Mais l’œuvre de Friedkin aura sa place dans l’histoire du cinéma. Il est en quelque sorte l’alpha et l’oméga du film policier, de la poursuite automobile (frondeur et excité par le danger, il la filme sans autorisation en plein trafic de Manhattan) et du film d’horreur. Classique et un rien plan-plan, le documentaire de Francesco Zippel présenté à la Mostra de Venise en 2018 n’en demeure pas moins une porte d’entrée idéale pour (re)découvrir l’univers de Friedkin. S’appuyant sur des extraits de films sélectionnés très judicieusement (chaque image démontre à quel point le cinéma du bonhomme est un puissant et euphorisant shoot d’adrénaline), le doc n’élude ni ses grands faits d’armes (en début de carrière, à 27 ans, il sauve littéralement un homme des couloirs de la mort avec son film The People vs. Paul Crump), ni sa longue traversée du désert après l’échec cuisant de Sorcerer (remake du Salaire de la peur, de son cinéaste de chevet, Henri-Georges Clouzot) tourné dans des conditions de folie, ni ses zones d’ombre (il est accusé à tort d’homophobie par certains milieux homosexuels pour son film Cruising situé dans les bas-fonds new-yorkais).

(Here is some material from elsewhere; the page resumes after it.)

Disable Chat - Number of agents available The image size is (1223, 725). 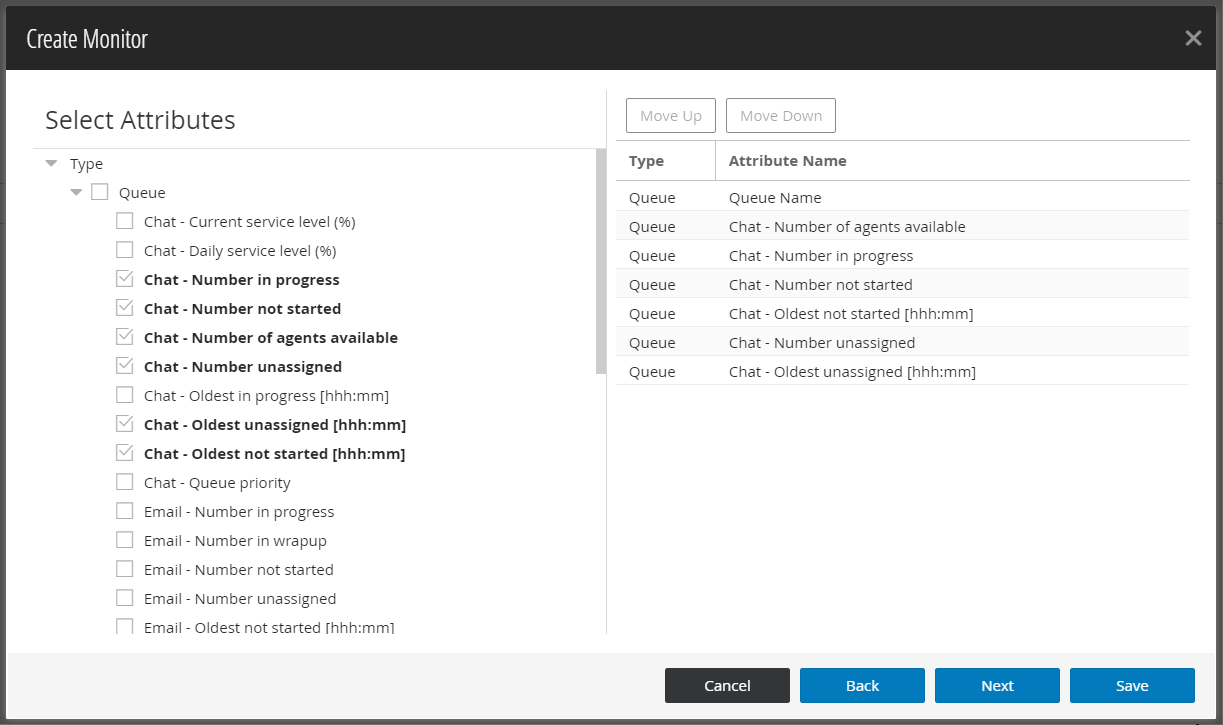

Le casting du doc est royal: il y a lui-même, bien sûr, que l’on voit à 85 ans alerte, provocateur, hilare, affable et passionnant entretenir son mystère et sa légende. Mais aussi Tarantino, Ellen Burstyn, Coppola, Dafoe, Argento, Chazelle… tous admiratifs de ce grand cinéaste à la fois si agréable et fasciné par le mal et les abîmes.